Summary of Practical Knowledge Points #

Starting the Netty Server #

Netty provides the ServerBootstrap bootstrap class as the entry point for starting the program. ServerBootstrap assembles the core components of Netty like building blocks. The server startup process requires the following three basic steps:

• Configure the thread pool. Netty is developed based on the Reactor model, and in most scenarios, we use the master-slave multi-thread Reactor model.
• Channel initialization. Set the channel type and register the ChannelHandlers in the ChannelPipeline. In addition, you can set socket parameters and user-defined attributes as needed.
• Binding to a port. Calling the bind() method will actually trigger the startup process, and the sync() method will block until the entire startup process is completed.

Custom Communication Protocol #

A complete network protocol needs to have the following basic elements: magic number, protocol version number, serialization algorithm, message type, length field, request data, and reserved fields. When implementing protocol encoding and decoding, two important abstract classes are often used: MessageToByteEncoder (encoder) and ByteToMessageDecoder (decoder). Netty also provides many out-of-the-box unpackers. The most widely used one is LengthFieldBasedFrameDecoder, which can meet most of the scenarios in real projects. If you are not familiar with the parameters of LengthFieldBasedFrameDecoder, it may be more intuitive to directly use ByteBuf. Choose according to personal preference.

ByteBuf #

ByteBuf is a core utility class that must be mastered, and the internal structure of ByteBuf should be understood. ByteBuf contains three pointers: the read pointer (readerIndex), the write pointer (writeIndex), and the maximum capacity (maxCapacity). Based on the positions of the pointers, the internal structure of ByteBuf can be divided into four parts: discarded bytes, readable bytes, writable bytes, and expandable bytes. The following figure shows this structure.

Pipeline & ChannelHandler #

ChannelPipeline and ChannelHandler are the most frequently used components in our application development. These two components provide users with full control over I/O events. ChannelPipeline is a bidirectional linked list structure that contains two types of handlers: ChannelInboundHandler and ChannelOutboundHandler. The propagation direction of inbound events is Head -> Tail, while the propagation direction of outbound events is Tail -> Head. When designing, it is necessary to clarify the order of propagation for inbound and outbound processing, as well as how data models are converted between them.

Registry Center #

The registry center is a vital component in RPC frameworks, mainly used for service registration and discovery. Currently, the popular choices for registry centers are ZooKeeper, Eureka, Etcd, Consul, Nacos, and so on. But which type of registry center, CP or AP, should be chosen? There is no definitive answer, as the selection depends on actual business scenarios. For RPC frameworks, they should have weak dependency on the registry center, so that service usage is not affected even if the registry center encounters issues. Therefore, it is recommended to use AP-type registry centers. In the scenario of service discovery, AP-type registry centers have performance advantages over CP-type ones. The whole cluster does not have the concepts of Leader and Follower. If one of the nodes goes offline, the requests will immediately be transferred to other nodes, sacrificing strong consistency to ensure high availability.

▸ TASK DIRECTIONS
Quote the Netty summary above word for word, everything from "Custom Communication Protocol" down to "to personal preference.".

▸ INFORMATION PROVIDED
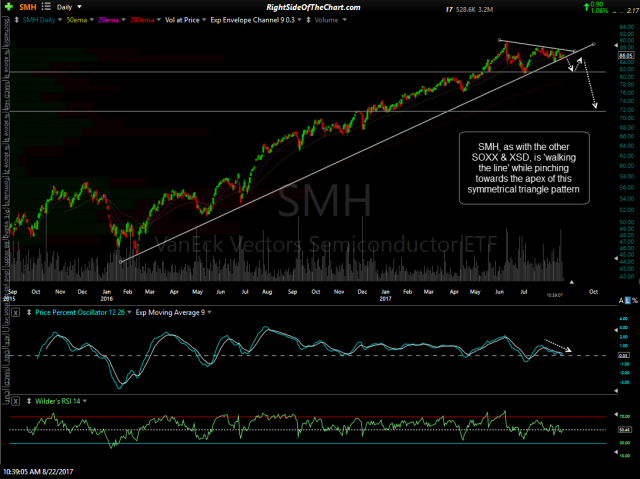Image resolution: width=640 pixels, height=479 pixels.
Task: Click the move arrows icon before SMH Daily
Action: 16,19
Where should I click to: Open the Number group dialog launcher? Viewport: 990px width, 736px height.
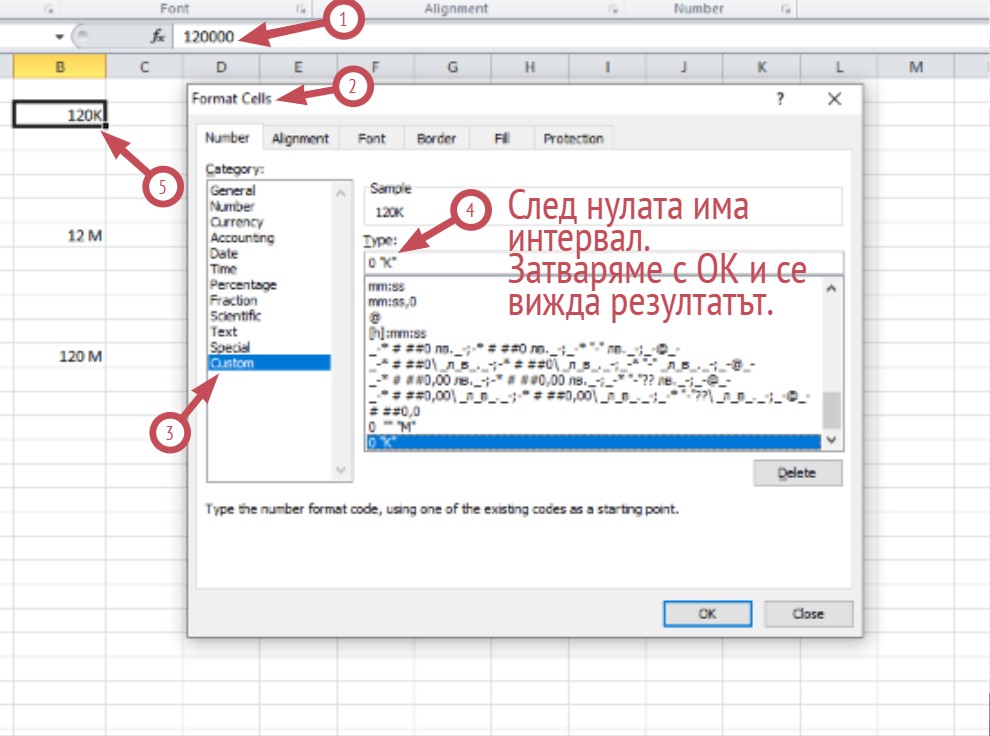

▸ WRITTEN ANSWER
Custom Communication Protocol #

A complete network protocol needs to have the following basic elements: magic number, protocol version number, serialization algorithm, message type, length field, request data, and reserved fields. When implementing protocol encoding and decoding, two important abstract classes are often used: MessageToByteEncoder (encoder) and ByteToMessageDecoder (decoder). Netty also provides many out-of-the-box unpackers. The most widely used one is LengthFieldBasedFrameDecoder, which can meet most of the scenarios in real projects. If you are not familiar with the parameters of LengthFieldBasedFrameDecoder, it may be more intuitive to directly use ByteBuf. Choose according to personal preference.